* **Brief**: Please return each of the entries below exactly as they appear.

Extracted records
Segment Open

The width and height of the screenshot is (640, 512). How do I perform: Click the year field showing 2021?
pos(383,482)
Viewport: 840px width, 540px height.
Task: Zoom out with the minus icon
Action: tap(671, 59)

Segment Closed

* **Output of the exercise**:
The width and height of the screenshot is (640, 512). How do I perform: Click the year field showing 2021?
pos(383,482)
Viewport: 840px width, 540px height.
Task: Zoom out with the minus icon
Action: tap(671, 59)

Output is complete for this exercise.